David,
Great to hear from you. A correction, as you seem to misunderstand who I am. I am not conducting public relations. I am not paid for public relations. I am simply an unpaid volunteer Wikimedian and I do not see why I should apologize for that fact. The Wikimedia community is supposed to be able to rely on this list to raise and discuss organization issues, and I'm writing as a member of the community.
The term "copyfraud" is used standardly within the Wikimedia community to describe false claims of copyright by institutions, there is no special reason to avoid the word when it's a museum that is doing it.

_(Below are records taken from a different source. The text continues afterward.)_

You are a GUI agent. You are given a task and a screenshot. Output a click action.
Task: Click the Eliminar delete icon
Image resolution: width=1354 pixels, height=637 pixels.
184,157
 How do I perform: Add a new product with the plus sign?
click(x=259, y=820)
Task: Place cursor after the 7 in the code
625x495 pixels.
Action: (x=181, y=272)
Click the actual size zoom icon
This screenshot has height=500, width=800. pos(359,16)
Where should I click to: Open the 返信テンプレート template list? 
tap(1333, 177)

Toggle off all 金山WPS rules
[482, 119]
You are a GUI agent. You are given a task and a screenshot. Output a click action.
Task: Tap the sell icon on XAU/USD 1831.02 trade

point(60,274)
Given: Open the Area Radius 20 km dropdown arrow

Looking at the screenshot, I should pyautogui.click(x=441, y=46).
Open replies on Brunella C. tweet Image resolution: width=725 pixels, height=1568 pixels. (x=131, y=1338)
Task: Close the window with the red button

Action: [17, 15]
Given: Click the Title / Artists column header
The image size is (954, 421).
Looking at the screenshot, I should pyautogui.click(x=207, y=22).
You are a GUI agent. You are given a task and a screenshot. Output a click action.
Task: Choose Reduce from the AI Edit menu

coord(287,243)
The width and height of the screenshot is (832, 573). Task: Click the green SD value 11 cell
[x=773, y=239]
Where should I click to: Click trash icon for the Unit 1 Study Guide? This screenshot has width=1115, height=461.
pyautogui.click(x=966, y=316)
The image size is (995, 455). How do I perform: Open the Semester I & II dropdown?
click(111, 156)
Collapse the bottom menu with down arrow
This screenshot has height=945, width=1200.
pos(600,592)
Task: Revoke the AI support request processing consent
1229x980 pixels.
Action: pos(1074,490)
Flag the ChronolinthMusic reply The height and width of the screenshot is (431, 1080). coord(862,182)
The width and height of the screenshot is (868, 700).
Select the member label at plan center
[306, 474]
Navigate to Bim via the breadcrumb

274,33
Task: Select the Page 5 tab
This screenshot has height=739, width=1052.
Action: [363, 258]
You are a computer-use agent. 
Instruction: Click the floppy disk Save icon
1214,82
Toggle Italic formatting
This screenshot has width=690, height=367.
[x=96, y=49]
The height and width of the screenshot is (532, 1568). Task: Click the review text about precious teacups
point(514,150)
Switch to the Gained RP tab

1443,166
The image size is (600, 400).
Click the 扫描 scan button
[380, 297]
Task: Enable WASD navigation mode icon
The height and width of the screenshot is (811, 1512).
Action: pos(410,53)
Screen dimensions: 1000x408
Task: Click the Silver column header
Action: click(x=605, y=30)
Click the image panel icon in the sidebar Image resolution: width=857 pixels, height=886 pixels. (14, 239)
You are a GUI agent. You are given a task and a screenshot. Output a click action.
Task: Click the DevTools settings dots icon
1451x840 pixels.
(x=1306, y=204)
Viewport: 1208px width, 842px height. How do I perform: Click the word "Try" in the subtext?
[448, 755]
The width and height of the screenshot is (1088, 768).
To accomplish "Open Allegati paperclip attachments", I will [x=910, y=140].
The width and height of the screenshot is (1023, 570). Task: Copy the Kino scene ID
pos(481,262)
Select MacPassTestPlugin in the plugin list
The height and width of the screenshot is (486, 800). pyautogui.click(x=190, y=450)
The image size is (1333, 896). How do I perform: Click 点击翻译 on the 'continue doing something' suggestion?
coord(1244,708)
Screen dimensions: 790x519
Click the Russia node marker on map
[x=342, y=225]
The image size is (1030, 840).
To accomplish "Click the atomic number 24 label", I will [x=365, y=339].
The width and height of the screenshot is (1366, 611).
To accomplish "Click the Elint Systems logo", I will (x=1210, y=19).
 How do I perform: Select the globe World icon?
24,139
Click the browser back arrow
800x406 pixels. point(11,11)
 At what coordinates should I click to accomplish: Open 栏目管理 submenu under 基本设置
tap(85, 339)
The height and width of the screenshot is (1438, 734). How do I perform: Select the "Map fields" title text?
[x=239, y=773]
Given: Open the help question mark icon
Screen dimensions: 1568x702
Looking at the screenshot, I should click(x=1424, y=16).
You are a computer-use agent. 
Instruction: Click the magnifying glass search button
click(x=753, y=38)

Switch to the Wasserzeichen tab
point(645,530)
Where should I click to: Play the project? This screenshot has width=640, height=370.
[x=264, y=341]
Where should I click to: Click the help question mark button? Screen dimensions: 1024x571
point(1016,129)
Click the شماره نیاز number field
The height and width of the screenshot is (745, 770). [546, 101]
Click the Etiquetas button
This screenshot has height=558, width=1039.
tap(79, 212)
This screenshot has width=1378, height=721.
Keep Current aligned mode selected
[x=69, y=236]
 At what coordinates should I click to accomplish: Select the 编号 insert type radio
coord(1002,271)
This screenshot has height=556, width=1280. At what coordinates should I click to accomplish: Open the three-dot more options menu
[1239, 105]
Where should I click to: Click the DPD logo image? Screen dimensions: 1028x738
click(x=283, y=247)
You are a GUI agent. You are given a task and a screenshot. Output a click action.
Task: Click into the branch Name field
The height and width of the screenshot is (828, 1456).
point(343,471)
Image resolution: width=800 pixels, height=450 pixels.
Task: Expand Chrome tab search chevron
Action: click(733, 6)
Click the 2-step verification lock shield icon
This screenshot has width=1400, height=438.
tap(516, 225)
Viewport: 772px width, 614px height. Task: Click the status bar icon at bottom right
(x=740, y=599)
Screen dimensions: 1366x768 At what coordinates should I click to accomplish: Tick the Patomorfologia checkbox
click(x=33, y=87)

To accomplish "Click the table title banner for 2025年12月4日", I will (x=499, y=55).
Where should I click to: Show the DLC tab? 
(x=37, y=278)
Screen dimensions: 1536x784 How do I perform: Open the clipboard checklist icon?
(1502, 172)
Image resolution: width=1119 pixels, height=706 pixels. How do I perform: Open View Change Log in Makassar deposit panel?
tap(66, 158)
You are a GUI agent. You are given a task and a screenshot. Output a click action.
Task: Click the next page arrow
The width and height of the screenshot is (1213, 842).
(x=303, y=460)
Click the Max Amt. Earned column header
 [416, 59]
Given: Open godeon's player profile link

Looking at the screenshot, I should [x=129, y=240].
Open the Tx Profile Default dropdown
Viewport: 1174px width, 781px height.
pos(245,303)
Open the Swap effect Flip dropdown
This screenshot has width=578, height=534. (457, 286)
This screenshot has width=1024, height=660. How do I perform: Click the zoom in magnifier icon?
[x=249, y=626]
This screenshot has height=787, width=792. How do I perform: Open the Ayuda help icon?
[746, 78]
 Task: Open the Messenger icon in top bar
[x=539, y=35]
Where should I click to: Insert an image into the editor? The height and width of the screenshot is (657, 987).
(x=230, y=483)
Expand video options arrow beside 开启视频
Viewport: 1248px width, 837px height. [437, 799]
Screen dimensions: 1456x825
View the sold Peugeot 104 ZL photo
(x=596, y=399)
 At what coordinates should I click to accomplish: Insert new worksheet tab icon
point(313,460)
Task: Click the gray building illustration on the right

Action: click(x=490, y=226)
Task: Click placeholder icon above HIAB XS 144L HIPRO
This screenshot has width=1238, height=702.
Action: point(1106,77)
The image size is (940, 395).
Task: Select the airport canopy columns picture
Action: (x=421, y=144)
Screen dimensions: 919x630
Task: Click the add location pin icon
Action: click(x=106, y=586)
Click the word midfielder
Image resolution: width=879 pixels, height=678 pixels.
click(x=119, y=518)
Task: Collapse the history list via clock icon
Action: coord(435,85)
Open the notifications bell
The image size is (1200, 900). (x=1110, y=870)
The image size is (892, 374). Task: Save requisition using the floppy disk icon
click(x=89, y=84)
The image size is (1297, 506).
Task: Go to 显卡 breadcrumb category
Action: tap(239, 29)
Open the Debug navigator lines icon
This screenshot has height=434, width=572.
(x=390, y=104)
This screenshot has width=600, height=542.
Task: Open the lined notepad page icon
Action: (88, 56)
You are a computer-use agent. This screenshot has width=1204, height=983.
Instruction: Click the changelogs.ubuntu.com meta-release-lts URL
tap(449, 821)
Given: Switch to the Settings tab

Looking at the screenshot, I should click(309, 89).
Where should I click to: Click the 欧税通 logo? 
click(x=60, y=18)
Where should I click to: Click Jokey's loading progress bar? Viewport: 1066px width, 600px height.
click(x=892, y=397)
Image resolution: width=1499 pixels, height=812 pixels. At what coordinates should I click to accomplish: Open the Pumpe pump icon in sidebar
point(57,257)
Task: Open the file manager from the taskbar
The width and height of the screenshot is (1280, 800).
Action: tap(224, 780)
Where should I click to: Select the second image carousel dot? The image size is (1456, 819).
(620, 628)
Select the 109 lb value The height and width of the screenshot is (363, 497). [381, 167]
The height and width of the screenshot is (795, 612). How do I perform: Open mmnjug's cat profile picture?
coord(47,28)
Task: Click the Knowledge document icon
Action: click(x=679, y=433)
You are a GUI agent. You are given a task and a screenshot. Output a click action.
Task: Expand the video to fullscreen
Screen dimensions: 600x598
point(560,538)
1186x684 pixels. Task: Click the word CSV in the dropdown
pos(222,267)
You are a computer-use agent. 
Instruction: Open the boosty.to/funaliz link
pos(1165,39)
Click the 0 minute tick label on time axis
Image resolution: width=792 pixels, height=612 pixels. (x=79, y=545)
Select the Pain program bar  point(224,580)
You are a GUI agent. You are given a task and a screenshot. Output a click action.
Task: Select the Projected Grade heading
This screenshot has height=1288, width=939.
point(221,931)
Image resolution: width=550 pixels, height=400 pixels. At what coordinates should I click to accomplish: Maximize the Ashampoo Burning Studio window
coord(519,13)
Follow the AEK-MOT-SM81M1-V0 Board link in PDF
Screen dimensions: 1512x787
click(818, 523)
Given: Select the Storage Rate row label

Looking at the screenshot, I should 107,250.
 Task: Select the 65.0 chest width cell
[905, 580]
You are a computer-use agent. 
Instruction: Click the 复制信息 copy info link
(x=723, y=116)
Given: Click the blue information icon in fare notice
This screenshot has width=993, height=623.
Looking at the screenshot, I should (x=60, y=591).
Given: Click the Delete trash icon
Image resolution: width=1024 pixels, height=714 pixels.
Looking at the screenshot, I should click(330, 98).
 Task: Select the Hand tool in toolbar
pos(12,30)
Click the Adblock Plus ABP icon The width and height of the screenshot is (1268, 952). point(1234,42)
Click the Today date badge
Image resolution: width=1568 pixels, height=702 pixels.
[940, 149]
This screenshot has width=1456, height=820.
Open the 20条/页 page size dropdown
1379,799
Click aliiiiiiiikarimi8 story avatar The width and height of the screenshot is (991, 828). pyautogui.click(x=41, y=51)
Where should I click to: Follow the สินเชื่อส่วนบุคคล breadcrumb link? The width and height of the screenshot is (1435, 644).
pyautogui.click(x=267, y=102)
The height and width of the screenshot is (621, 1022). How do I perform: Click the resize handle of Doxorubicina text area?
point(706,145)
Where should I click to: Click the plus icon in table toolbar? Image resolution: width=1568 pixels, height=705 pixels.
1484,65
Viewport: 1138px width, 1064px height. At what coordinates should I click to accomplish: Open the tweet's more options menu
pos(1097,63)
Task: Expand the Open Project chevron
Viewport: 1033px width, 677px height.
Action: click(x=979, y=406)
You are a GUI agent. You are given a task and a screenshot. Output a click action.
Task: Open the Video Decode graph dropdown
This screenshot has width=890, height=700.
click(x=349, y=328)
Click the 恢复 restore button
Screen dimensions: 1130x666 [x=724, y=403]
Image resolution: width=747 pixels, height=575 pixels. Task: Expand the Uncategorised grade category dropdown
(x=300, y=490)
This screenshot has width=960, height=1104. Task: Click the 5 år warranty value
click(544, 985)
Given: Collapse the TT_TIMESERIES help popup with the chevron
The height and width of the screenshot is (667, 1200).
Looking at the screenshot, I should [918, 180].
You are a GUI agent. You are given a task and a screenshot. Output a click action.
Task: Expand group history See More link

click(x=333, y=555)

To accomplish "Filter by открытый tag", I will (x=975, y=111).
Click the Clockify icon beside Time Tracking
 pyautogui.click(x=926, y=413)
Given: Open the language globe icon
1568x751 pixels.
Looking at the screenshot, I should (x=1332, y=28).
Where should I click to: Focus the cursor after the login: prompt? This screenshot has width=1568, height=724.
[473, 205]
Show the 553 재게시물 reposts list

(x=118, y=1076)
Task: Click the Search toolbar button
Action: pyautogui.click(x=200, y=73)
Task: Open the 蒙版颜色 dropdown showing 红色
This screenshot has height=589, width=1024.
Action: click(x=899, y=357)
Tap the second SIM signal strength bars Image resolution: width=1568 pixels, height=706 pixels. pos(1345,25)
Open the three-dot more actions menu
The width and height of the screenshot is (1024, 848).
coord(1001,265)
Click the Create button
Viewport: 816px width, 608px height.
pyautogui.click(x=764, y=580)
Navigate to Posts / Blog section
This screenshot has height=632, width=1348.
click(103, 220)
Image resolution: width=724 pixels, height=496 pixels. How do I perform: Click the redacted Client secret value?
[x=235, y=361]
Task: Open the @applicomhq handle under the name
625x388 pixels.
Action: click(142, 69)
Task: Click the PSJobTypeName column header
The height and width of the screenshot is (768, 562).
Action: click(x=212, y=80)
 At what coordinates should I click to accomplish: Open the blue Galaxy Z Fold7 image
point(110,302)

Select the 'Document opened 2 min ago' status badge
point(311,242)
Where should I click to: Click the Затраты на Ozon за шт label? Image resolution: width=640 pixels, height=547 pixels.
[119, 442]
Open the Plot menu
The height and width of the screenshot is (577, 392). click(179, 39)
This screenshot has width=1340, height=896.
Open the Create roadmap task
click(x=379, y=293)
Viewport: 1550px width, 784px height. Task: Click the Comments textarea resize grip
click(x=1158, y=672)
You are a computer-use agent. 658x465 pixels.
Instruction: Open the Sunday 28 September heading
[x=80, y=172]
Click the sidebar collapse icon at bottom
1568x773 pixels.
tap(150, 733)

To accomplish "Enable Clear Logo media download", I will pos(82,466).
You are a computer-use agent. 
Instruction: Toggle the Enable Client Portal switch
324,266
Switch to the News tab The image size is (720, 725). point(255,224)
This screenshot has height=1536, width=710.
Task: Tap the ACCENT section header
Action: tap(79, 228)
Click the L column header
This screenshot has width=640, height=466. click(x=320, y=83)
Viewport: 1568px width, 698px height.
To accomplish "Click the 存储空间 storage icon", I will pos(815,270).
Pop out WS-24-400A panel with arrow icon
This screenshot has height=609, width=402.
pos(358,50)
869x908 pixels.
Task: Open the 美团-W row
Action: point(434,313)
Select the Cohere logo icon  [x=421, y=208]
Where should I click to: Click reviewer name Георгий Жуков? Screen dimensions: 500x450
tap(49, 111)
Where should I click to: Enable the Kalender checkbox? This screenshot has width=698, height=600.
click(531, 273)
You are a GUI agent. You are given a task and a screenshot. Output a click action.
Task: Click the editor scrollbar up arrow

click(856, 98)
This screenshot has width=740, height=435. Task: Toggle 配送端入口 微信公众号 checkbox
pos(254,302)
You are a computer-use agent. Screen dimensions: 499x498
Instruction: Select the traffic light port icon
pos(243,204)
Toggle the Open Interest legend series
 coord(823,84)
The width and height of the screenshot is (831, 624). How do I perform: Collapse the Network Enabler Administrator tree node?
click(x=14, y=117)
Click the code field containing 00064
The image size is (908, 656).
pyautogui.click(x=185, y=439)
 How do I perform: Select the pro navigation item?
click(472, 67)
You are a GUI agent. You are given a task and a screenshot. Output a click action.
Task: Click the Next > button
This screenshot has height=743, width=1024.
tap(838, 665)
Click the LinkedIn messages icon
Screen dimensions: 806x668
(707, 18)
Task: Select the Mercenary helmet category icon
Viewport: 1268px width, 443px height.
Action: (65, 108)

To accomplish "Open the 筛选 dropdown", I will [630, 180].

I expect to be able to write about issues for the Wikimedia community using language that we use in our community. I do not expect me, or anyone else, to have their free speech here limited to language that will fly well within WMF marketing or that will be diplomatic and unchallenging for the British Library's public relations department. If we see blatant copyfraud, the community should be free to call it what it is.
Thanks, Fae
On 28 July 2017 at 22:03, David Gerard dgerard@gmail.com wrote:
On 28 July 2017 at 21:59, Fæ faewik@gmail.com wrote:
Rogol, it's worth repeating that the only one here talking about fraudulent conduct is yourself.
If you write a post containing the word "fraud" over and over, people are going to assume you are accusing someone of fraud.
Particularly when you use a word like "copyfraud" which was specifically coined to carry the emotional freight of the concept of fraud.
If you don't realise this, you may not be the best person to be conducting public relations on this matter.
- d.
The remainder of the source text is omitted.